■ Travail demandé
Prolongez l'entretien sur les perturbateurs endocriniens en reprenant juste après sa dernière phrase.

Entretien avec Alain Lombard, expert en toxicologie et animateur de la formation Perturbateurs endocriniens, chez Techniques de l’Ingénieur.
Techniques de l’Ingénieur : Alain Lombard, que sait-on aujourd’hui des risques que représentent les perturbateurs endocriniens ?
Alain Lombard : Nous savons qu’ils miment les hormones naturelles, se collent sur les sites d’actions de ces dernières, et vont donc bloquer leur fonctionnement naturel. On en compte plus d’une centaine, présents dans des produits naturels tels le soja, le houblon, mais également dans les produits chimiques.
C’est une problématique qui concerne de nombreux secteurs, à commencer par l’alimentaire avec le bisphénol A présent dans les vernis intérieurs de protection des cannettes métalliques, L’industrie des plastiques est en premier lieu concernés, notamment par les phtalates, présents par exemple dans les PVC mous, utilisés dans les jeux et jouets pour enfants.
La crainte, c’est donc que les perturbateurs endocriniens viennent perturber le système hormonal des enfants et donc leur développement. Chez l’adulte, le risque est la dérégulation hormonale, cause de cancers et autres maladies. Dans la nature, on a pu observer les conséquences des perturbateurs endocriniens sur les alligators du lac Apopka en Floride notamment, les mâles ayant été féminisés, sont devenus incapables de se reproduire.
Les risques sur les plantes sont moins évidents, mais il est certain qu’une fois qu’on ingère celles-ci, les perturbateurs endocriniens y étant présents vont avoir des effets sur notre corps. C’est pour cela qu’aujourd’hui, on ne peut traiter ce problème que sur la globalité du cycle de vie, et non uniquement sur un segment de celui-ci.
Techniques de l’Ingénieur : Comment réagit le législateur à ce risque ?
Alain Lombard : Au coup par coup. Il n’y a pas de définition internationale fixée de ce que sont les perturbateurs endocriniens. Chaque pays a sa stratégie. En France, sous la pression des milieux écologistes, la législation est plus restrictive qu’elle ne l’est au niveau européen : l’EFSA, l’agence européenne de la santé alimentaire, est plus souple que l’ANSES, l’agence nationale de sécurité sanitaire, plus prudente car sous contrôle de la société civile.
Pour l’industrie, l’objectif est de s’assurer que les produits mis sur le marché ne risquent pas d’émettre des perturbateurs endocriniens une fois sur le marché. Il est donc indispensable de détecter les perturbateurs endocriniens dès leur synthèse, avant leur mise sur le marché. On peut essayer de détecter les structures chimiques semblables à celles des hormones naturelles, ou développer une stratégie de tests. La stratégie des tests a été décrite par l’OCDE. Elle comprend des tests sur cellules, ou sur animaux de laboratoire. Ces tests sont couteux et long. La crainte des industriels est d’être accusés de produire des perturbateurs endocriniens, et de devoir prouver que ça n’est pas le cas, ce qui n’est pas une mince affaire.

■ Données de travail
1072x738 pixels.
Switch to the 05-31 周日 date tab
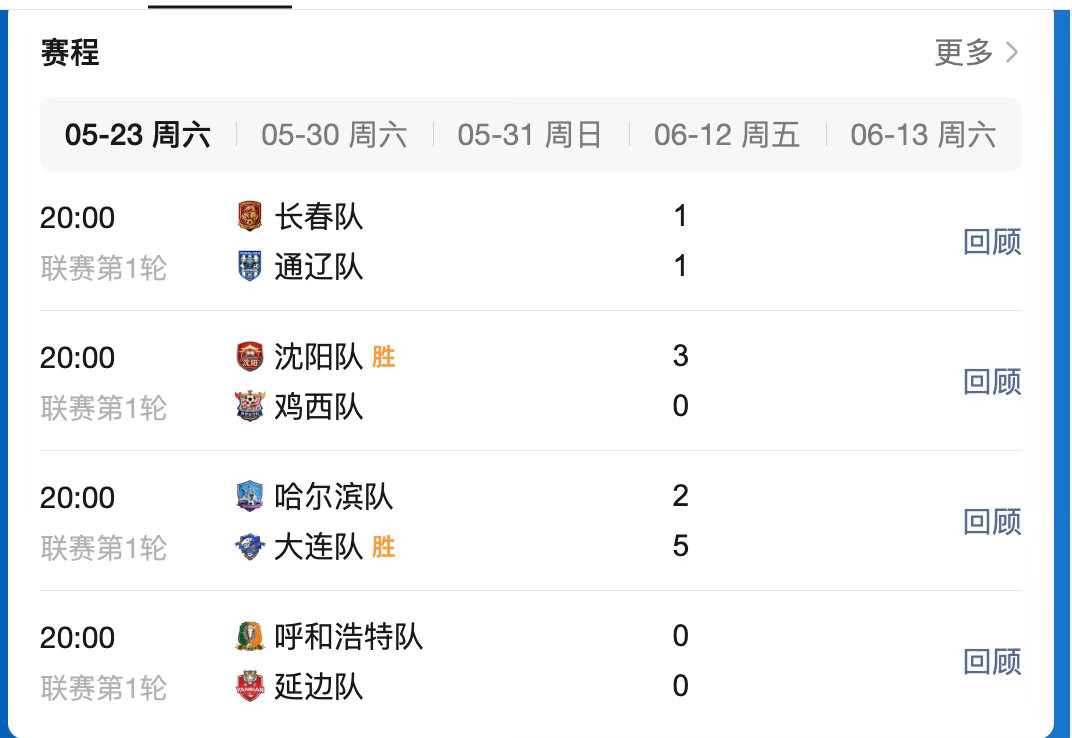pyautogui.click(x=530, y=135)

■ Résultat attendu
D’où la tentative de mise en place, en France sous l’égide du ministère de l’Environnement et du Développement Durable, d’une plateforme public-privé d’évaluation et de validation des méthodes de test des substances sous forme d’un partenariat entre les industriels, et la recherche publique , pour permettre de définir en amont si un produit est ou non à risque.
Techniques de l’Ingénieur : Vous animez Chez Techniques de l’Ingénieur une formation sur ce thème, c’est sur cet axe qu’elle se positionne ?
Alain Lombard : Oui. Je m’applique à présenter un panorama le plus complet possible de cette problématique de perturbateurs endocriniens. Cette formation n’a pas pour objectif de créer des experts sur les perturbateurs endocriniens, mais de donner des clefs pour trouver les informations nécessaires à une prévention des risques efficaces, et pour suivre les évolutions des recherches et des textes réglementaires dans ce domaine, plutôt que d’attendre que le problème se présente subitement.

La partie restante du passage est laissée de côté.